Great,seems like I'm quit from blogging. LOL *sorry for being that long didn't update my blog*

Well,November make me stress that it keeps remind me, "my FINAL is just so soon!"
Having lots of mid-term tests and yea this coming thursday and friday i gonna sit for the FM & MA test. LOL. Both are the tough subjects in this semester for me,seriously!and the FAF as well.
Frankly,my classmates are kinda hardworking! especially my gang! Somehow I feel so down when I knew they are doing revision meanwhile I'm wasting my time by doing something not on my studies thingy! Yeah,I am such a failure,right?
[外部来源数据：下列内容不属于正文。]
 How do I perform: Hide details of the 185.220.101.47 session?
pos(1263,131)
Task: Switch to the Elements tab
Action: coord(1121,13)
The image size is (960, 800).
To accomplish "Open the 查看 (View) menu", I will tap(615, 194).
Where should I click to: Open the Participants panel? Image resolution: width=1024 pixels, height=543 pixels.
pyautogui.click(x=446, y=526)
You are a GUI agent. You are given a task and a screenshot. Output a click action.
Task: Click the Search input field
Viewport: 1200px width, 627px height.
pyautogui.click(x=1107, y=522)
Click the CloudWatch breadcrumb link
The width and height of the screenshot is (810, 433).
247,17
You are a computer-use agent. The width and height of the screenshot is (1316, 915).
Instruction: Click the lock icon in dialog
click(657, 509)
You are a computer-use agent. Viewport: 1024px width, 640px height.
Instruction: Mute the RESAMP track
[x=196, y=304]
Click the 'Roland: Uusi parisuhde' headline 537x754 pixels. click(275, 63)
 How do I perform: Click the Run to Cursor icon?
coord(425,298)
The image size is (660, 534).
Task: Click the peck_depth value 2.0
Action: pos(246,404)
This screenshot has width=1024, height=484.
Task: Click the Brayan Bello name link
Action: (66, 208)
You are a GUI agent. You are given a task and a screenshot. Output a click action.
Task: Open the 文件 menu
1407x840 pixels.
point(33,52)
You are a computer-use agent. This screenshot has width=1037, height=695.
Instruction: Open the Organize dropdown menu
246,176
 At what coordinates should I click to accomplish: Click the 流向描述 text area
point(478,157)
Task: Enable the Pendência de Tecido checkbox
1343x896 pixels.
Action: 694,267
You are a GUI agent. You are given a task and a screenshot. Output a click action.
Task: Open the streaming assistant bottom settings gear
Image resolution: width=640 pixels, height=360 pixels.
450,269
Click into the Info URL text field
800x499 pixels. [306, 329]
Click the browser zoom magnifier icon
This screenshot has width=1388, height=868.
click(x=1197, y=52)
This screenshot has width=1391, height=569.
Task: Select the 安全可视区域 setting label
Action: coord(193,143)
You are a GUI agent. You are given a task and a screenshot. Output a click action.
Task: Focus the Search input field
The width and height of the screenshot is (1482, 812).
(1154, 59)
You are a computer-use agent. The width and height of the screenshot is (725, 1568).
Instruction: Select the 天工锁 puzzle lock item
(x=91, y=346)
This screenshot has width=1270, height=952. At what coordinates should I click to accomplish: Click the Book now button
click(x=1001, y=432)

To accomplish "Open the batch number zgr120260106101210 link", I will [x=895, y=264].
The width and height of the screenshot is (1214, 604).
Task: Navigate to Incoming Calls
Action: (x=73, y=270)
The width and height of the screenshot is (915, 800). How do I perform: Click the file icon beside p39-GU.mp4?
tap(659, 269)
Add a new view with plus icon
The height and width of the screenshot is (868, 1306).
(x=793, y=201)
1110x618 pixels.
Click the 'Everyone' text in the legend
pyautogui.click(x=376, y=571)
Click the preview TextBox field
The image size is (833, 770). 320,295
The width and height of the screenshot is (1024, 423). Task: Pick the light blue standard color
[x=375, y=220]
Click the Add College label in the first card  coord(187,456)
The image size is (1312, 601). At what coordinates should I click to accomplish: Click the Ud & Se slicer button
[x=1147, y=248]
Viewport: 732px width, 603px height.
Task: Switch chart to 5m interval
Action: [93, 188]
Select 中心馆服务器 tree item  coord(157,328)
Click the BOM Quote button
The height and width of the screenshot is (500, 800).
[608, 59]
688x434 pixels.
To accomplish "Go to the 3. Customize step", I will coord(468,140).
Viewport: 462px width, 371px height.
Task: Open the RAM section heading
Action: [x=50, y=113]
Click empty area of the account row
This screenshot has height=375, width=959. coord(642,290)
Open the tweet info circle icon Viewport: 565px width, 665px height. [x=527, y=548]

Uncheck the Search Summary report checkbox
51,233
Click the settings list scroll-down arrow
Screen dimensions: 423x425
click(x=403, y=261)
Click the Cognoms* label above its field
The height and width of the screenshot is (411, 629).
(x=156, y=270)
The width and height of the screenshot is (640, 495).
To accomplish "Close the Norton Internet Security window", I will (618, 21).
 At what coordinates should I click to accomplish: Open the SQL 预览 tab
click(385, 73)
Last night went to Genting with my lovely friends and my love one! Guess what, I went into the Genting Casino when I'm actually still underage! BTW,it was not the first time I go into casino!LOL. Am I look old? haha,guess I'm lucky instead!
People told me that you won't lose if you are the very first time trying this game!haha. It's true!
Just due to human being is greedy,so at the end-DRAW- better than lose right?><''

Wish me LUCK for the test on Tomorrow:)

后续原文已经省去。